Tue Nov 12 12:14:48 UTC 2019

> -----Original Message-----
> From: Yangfei (Felix)
> Sent: Tuesday, November 12, 2019 8:03 PM
> To: 'Andrew Dinn' <adinn at redhat.com>; Andrew Haley <aph at redhat.com>;
> aarch64-port-dev at openjdk.java.net
> Cc: hotspot-dev at openjdk.java.net
> Subject: RE: [aarch64-port-dev ] RFR: aarch64: minor improvements of atomic
> operations
> 
> > -----Original Message-----
> > From: Andrew Dinn [mailto:adinn at redhat.com]
> > Sent: Tuesday, November 12, 2019 5:42 PM
> > To: Andrew Haley <aph at redhat.com>; Yangfei (Felix)
> > <felix.yang at huawei.com>; aarch64-port-dev at openjdk.java.net
> > Cc: hotspot-dev at openjdk.java.net
> > Subject: Re: [aarch64-port-dev ] RFR: aarch64: minor improvements of
> > atomic operations
> >
> > On 12/11/2019 09:25, Andrew Haley wrote:
> > > On 11/12/19 8:37 AM, Yangfei (Felix) wrote:
> > >> This has been discussed somewhere before:
> > >> https://patchwork.kernel.org/patch/3575821/
> > >> Let's keep the current status for safe.
> > >
> > > Yes.
> > >
> > > It's been interesting to see the progress of this patch.
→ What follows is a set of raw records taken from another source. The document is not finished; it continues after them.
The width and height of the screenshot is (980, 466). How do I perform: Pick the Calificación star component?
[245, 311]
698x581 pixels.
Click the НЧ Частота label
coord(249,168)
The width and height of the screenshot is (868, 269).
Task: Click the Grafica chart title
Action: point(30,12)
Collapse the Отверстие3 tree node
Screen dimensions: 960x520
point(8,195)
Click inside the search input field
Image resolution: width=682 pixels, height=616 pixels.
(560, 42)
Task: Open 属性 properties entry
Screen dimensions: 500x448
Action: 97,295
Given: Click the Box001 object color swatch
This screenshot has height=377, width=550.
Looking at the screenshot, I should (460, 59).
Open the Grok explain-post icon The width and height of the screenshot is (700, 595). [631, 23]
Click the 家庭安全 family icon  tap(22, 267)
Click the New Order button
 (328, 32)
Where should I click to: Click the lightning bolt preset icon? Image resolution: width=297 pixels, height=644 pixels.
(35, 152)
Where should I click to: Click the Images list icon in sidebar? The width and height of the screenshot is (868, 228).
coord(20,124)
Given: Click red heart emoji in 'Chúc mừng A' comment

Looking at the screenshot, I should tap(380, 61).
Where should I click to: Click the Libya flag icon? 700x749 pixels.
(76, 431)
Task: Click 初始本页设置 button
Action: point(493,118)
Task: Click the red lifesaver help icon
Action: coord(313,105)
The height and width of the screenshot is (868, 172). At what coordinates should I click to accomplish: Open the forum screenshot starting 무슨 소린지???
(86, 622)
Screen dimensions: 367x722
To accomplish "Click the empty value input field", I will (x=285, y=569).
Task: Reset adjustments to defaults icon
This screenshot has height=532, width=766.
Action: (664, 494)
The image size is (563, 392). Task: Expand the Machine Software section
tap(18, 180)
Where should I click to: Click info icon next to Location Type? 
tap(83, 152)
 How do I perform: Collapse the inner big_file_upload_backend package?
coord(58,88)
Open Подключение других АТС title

I don't
> > > think it's the first time that someone has been tempted to change
> > > this code to make it "more efficient".
> > >
> > > I wonder if we could perhaps add a comment to that code so that it
> > > doesn't happen again. I'm not sure exactly what the patch should say
> > > beyond "do not touch". Perhaps something along the lines of "Do not
> > > touch this code unless you have at least Black Belt, 4th Dan in
> > > memory ordering."  :-)
> > >
> > > More seriously, maybe simply "Note that memory_order_conservative
> > > requires a full barrier after atomic stores. See
> > > https://patchwork.kernel.org/patch/3575821/"
> > Yes, that would be a help. It's particularly easy to get confused here
> > because we happily omit the ordering of an stlr store wrt subsequent
> > stores when the strl is implementing a Java volatile write or a Java cmpxchg.
> >
> > So, it might be worth adding a rider that implementing the full
> > memory_order_conservative semantics is necessary because VM code
> > relies on the strong ordering wrt writes that the cmpxchg is required to
> provide.
> >
> 
> I also suggest we implement these functions with inline assembly here.
> For Atomic::PlatformXchg, we may issue two consecutive full memory barriers
> with the current status.
> I used GCC 7.3.0 to compile the following function:
> 
> $ cat test.c
> long foo(long add_value, long volatile* dest, long exchange_value) {
>   long val = __sync_lock_test_and_set(dest, exchange_value);
> 
>   __sync_synchronize();
> 
>   return val;
> }
> 
> $ cat test.s
>         .arch armv8-a
>         .file   "test.c"
>         .text
>         .align  2
>         .p2align 3,,7
>         .global foo
>         .type   foo, %function
> foo:
> .L2:
>         ldxr    x0, [x1]
>         stxr    w3, x2, [x1]
>         cbnz    w3, .L2
>         dmb     ish           < ========
>         dmb     ish           < ========
>         ret
>         .size   foo, .-foo
>         .ident  "GCC: (GNU) 7.3.0"
>         .section        .note.GNU-stack,"", at progbits

Also this is different from the following sequence (stxr instead of stlxr).  

	<Access [A]>

	// atomic_op (B)
1:	ldxr	x0, [B]		// Exclusive load
	<op(B)>
	stlxr	w1, x0, [B]	// Exclusive store with release
	cbnz	w1, 1b
	dmb	ish		// Full barrier

	<Access [C]>

I think the two-way memory barrier may not be ensured for this case.  

Felix